Work instructions:
A: From the post about the distributed index design, copy the passage from "Doug Cutting" to "removing old files.".
B: In the post about the distributed index design, what would probably be used instead of RPC to send file content between slaves?
C: Extend the post about the distributed index design, picking up after its last line.

Provided text:
Doug Cutting
Wed, 18 Oct 2006 14:18:02 -0700
Here are some quick ideas about how this might work.An RPC mechanism would be used to communicate between nodes (probably Hadoop's). The system would be configured with a single master node that keeps track of where indexes are located, and a number of slave nodes that would maintain, search and replicate indexes. Clients would talk to the master to find out which indexes to search or update, then they'll talk directly to slaves to perform searches and updates.
Following is an outline of how this might look.We assume that, within an index, a file with a given name is written only once. Index versions are sets of files, and a new version of an index is likely to share most files with the prior version. Versions are numbered. An index server should keep old versions of each index for a while, not immediately removing old files.
public class IndexVersion {
String Id; // unique name of the index
int version; // the version of the index
}
public class IndexLocation {
IndexVersion indexVersion;
InetSocketAddress location;
}
public interface ClientToMasterProtocol {
IndexLocation[] getSearchableIndexes();
IndexLocation getUpdateableIndex(String id);
}
public interface ClientToSlaveProtocol {
// normal update
void addDocument(String index, Document doc);
int[] removeDocuments(String index, Term term);
void commitVersion(String index);
// batch update
void addIndex(String index, IndexLocation indexToAdd);
// search
SearchResults search(IndexVersion i, Query query, Sort sort, int n);
}
public interface SlaveToMasterProtocol {
// sends currently searchable indexes
// recieves updated indexes that we should replicate/update
public IndexLocation[] heartbeat(IndexVersion[] searchableIndexes);
}
public interface SlaveToSlaveProtocol {
String[] getFileSet(IndexVersion indexVersion);
byte[] getFileContent(IndexVersion indexVersion, String file);
// based on experience in Hadoop, we probably wouldn't really use
// RPC to send file content, but rather HTTP.

Provided material:
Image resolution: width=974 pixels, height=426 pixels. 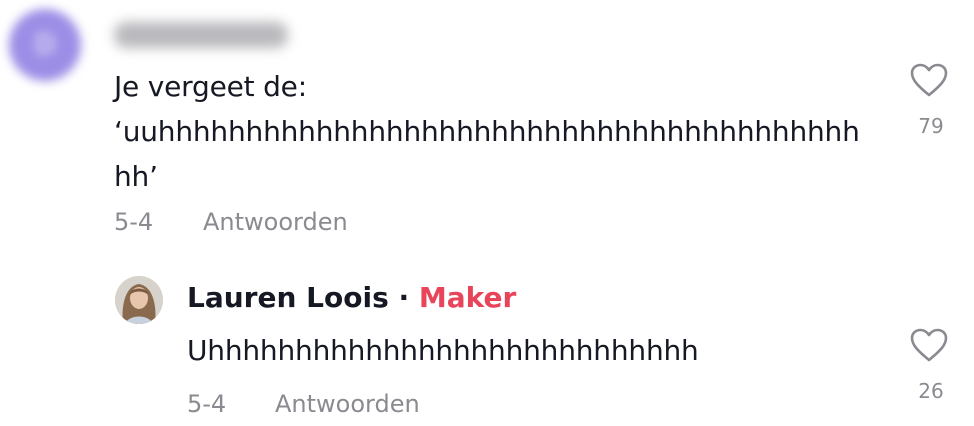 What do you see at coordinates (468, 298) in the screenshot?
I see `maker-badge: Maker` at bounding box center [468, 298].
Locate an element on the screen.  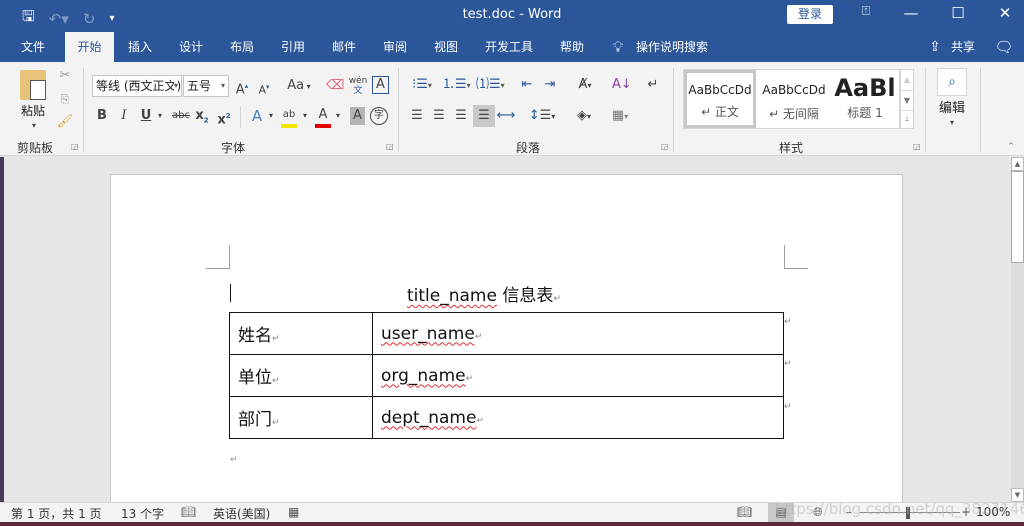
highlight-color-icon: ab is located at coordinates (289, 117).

Results of the tasks:
A:
Doug Cutting
Wed, 18 Oct 2006 14:18:02 -0700
Here are some quick ideas about how this might work.An RPC mechanism would be used to communicate between nodes (probably Hadoop's). The system would be configured with a single master node that keeps track of where indexes are located, and a number of slave nodes that would maintain, search and replicate indexes. Clients would talk to the master to find out which indexes to search or update, then they'll talk directly to slaves to perform searches and updates.
Following is an outline of how this might look.We assume that, within an index, a file with a given name is written only once. Index versions are sets of files, and a new version of an index is likely to share most files with the prior version. Versions are numbered. An index server should keep old versions of each index for a while, not immediately removing old files.

B: HTTP.

C:
}
The master thus maintains the set of indexes that are available for
search, keeps track of which slave should handle changes to an index and
initiates index synchronization between slaves. The master can be
configured to replicate indexes a specified number of times.
The client library can cache the current set of searchable indexes and periodically refresh it. Searches are broadcast to one index with each id and return merged results. The client will load-balance both searches and updates.
Deletions could be broadcast to all slaves. That would probably be fast enough. Alternately, indexes could be partitioned by a hash of each document's unique id, permitting deletions to be routed to the appropriate slave.
Does this make sense? Does it sound like it would be useful to Solr? To Nutch? To others? Who would be interested and able to work on it?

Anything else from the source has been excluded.